Aboard the Marathon, Runners discover the ship to still be under the control of Durandal, one of its AIs that had gone rampant and turned against the human colonists, helping to direct the alien S'pht aboard. The narrative continues Durandal's efforts to grow beyond the bounds of the universe, emphasized by its claim that "Escape will make me God."

==Gameplay==

Marathon is an extraction shooter. In this screenshot, a team of players is fighting against AI-controlled enemies and other environmental threats.

Marathon is a first-person multiplayer extraction shooter, with players taking the role of Runners. Each match centers around deploying into a shared environment, searching for loot, and attempting to successfully exfiltrate ("exfil") before being eliminated by enemy players or environmental threats. Gameplay is primarily focused on player-versus-player (PvP) encounters, though the game also features player-versus-environment (PvE) elements, including AI-controlled enemies and hazards. Rather than a traditional single-player campaign, Marathon incorporates evolving narrative elements that are shaped by player actions and decisions over time. These changes unfold across in-game seasons and events.

The game features solo (with other solos facing each other) and three-player teams in each match. Starting with Season 2 ("Nightfall"), players can also participate as a duo on a single rotating map each day, a feature that was tested in Season 1. Marathon includes full cross-platform play and cross-save functionality across platforms.

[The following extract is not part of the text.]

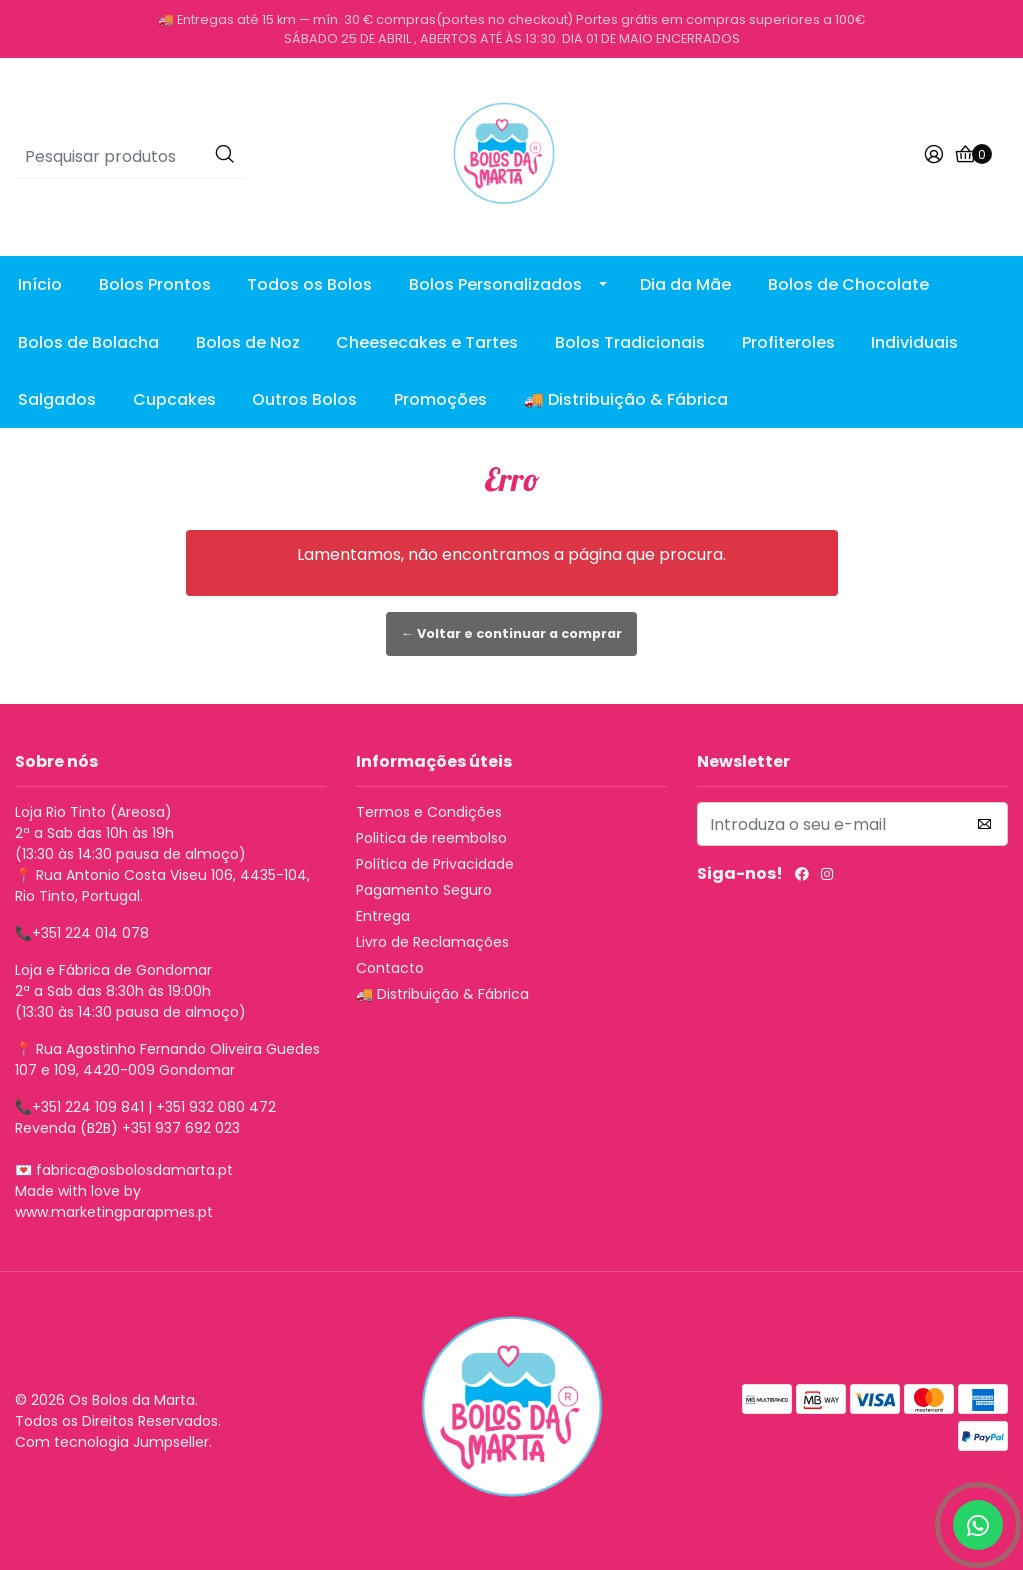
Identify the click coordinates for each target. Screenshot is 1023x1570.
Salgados (57, 399)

Items collected during a match are permanently lost if the player fails to extract successfully, while items collected on successful extractions can be used for future matches. Prior to launching into an extraction mission, players select a runner shell, which offers different attributes and abilities. The player also selects weapons, armor, ammunition, healing and support items, and various upgrades from their vault of gear that they have looted from previous extractions or purchased with in-game credits; except for the shell, all selected items can be lost if the player fails to exfil from a mission. Optionally, players can use a pre-packaged gear kit with basic equipment without risking their existing gear. One runner shell, named Rook, serves as an analog to the "scavenger" mode seen in other extraction shooters. Rook users are dropped solo into matches in progress with randomized gear and basic abilities focusing on survival and evasion, enabling them to scavenge items from other defeated runners or unexplored areas; however, Rooks cannot progress faction contracts.

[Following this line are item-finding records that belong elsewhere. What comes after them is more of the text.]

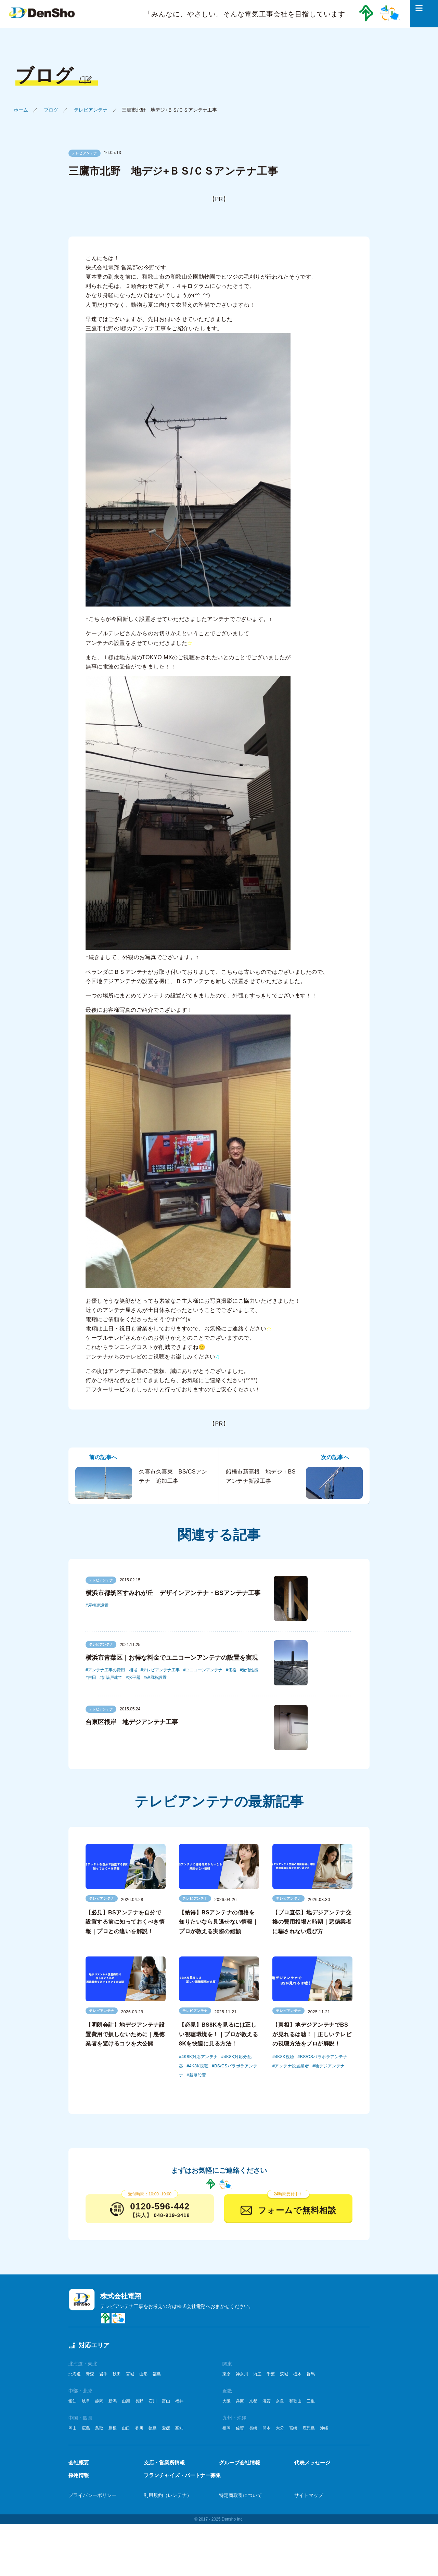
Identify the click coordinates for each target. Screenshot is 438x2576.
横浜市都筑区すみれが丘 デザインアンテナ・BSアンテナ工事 (173, 1593)
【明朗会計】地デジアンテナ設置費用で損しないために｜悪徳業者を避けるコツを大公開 (125, 2034)
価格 (232, 1670)
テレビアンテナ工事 (161, 1670)
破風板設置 (156, 1677)
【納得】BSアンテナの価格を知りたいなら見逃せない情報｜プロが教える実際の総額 (218, 1922)
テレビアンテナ (90, 110)
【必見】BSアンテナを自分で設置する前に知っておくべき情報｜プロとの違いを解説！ (125, 1922)
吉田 (92, 1677)
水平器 (134, 1677)
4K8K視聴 (198, 2066)
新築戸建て (112, 1677)
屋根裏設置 (98, 1605)
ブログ (51, 110)
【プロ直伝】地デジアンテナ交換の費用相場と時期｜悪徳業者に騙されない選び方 (311, 1922)
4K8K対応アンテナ (199, 2056)
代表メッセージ (312, 2462)
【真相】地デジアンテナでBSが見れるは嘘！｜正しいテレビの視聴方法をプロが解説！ (311, 2034)
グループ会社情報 (239, 2462)
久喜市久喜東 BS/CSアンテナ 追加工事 (141, 1483)
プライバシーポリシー (92, 2495)
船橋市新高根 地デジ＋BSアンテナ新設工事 (294, 1483)
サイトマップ (308, 2495)
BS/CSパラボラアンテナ (324, 2056)
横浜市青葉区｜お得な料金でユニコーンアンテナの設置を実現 (172, 1657)
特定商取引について (240, 2495)
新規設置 (197, 2075)
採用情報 (78, 2475)
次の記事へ (335, 1457)
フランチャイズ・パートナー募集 (182, 2475)
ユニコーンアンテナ (203, 1670)
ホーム (21, 110)
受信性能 (250, 1670)
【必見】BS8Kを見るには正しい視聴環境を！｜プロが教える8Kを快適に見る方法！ (218, 2034)
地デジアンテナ (330, 2066)
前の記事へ (103, 1457)
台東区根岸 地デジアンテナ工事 (132, 1722)
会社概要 (78, 2462)
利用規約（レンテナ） (168, 2495)
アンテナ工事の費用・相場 (112, 1670)
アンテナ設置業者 (292, 2066)
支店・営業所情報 (164, 2462)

Marathon has six factions, which all provide a set of contracts, including "priority" contracts which advance the narrative, and standard contracts which can be repeated. Completing these contracts (and helping squadmates complete their own) can earn the player experience to level up, equipment for future runs, and faction reputation. Gaining faction levels allows the player to buy permanent upgrades for their runner shells from an upgrade tree for that faction, as well as gaining access to special pre-packaged loadout kits that a player can use instead of risking gear from their vault. Players can also complete Codex entries, achievements for completing various goals within the game, which also provide cosmetic rewards as well as lore entries pertaining to the Marathon setting.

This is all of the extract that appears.